Every record must be retyped as it stands.

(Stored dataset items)
»»

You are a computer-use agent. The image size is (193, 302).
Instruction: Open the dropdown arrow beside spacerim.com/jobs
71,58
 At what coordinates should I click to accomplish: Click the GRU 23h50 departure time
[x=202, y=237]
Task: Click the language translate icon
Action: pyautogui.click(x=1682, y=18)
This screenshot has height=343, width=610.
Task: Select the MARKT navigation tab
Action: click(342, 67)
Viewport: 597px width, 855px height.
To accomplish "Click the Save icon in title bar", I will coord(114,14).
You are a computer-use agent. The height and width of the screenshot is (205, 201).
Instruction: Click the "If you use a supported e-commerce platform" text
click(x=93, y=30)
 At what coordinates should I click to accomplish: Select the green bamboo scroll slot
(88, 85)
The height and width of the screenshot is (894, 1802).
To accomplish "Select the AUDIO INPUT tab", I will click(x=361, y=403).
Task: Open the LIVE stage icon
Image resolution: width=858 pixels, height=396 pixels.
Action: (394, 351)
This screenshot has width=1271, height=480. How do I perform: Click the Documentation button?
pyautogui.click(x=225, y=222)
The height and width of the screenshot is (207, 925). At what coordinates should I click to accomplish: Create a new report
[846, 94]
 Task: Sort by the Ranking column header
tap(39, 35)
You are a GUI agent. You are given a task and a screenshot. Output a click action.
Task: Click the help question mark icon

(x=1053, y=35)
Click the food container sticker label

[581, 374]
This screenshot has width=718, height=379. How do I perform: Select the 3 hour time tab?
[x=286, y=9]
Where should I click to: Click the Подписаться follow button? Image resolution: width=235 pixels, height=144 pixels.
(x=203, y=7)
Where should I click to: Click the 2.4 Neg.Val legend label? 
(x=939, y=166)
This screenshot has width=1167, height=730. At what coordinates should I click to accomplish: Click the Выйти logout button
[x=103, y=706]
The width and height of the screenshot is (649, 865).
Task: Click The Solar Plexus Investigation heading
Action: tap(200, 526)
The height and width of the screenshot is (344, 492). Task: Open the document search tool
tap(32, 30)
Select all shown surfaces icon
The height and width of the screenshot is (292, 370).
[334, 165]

««

## OUTPUT OF THE EXERCISE
You are a computer-use agent. The image size is (193, 302).
Instruction: Open the dropdown arrow beside spacerim.com/jobs
71,58
 At what coordinates should I click to accomplish: Click the GRU 23h50 departure time
[x=202, y=237]
Task: Click the language translate icon
Action: pyautogui.click(x=1682, y=18)
This screenshot has height=343, width=610.
Task: Select the MARKT navigation tab
Action: click(342, 67)
Viewport: 597px width, 855px height.
To accomplish "Click the Save icon in title bar", I will coord(114,14).
You are a computer-use agent. The height and width of the screenshot is (205, 201).
Instruction: Click the "If you use a supported e-commerce platform" text
click(x=93, y=30)
 At what coordinates should I click to accomplish: Select the green bamboo scroll slot
(88, 85)
The height and width of the screenshot is (894, 1802).
To accomplish "Select the AUDIO INPUT tab", I will click(x=361, y=403).
Task: Open the LIVE stage icon
Image resolution: width=858 pixels, height=396 pixels.
Action: (394, 351)
This screenshot has width=1271, height=480. How do I perform: Click the Documentation button?
pyautogui.click(x=225, y=222)
The height and width of the screenshot is (207, 925). At what coordinates should I click to accomplish: Create a new report
[846, 94]
 Task: Sort by the Ranking column header
tap(39, 35)
You are a GUI agent. You are given a task and a screenshot. Output a click action.
Task: Click the help question mark icon

(x=1053, y=35)
Click the food container sticker label

[581, 374]
This screenshot has width=718, height=379. How do I perform: Select the 3 hour time tab?
[x=286, y=9]
Where should I click to: Click the Подписаться follow button? Image resolution: width=235 pixels, height=144 pixels.
(x=203, y=7)
Where should I click to: Click the 2.4 Neg.Val legend label? 
(x=939, y=166)
This screenshot has width=1167, height=730. At what coordinates should I click to accomplish: Click the Выйти logout button
[x=103, y=706]
The width and height of the screenshot is (649, 865).
Task: Click The Solar Plexus Investigation heading
Action: tap(200, 526)
The height and width of the screenshot is (344, 492). Task: Open the document search tool
tap(32, 30)
Select all shown surfaces icon
The height and width of the screenshot is (292, 370).
[334, 165]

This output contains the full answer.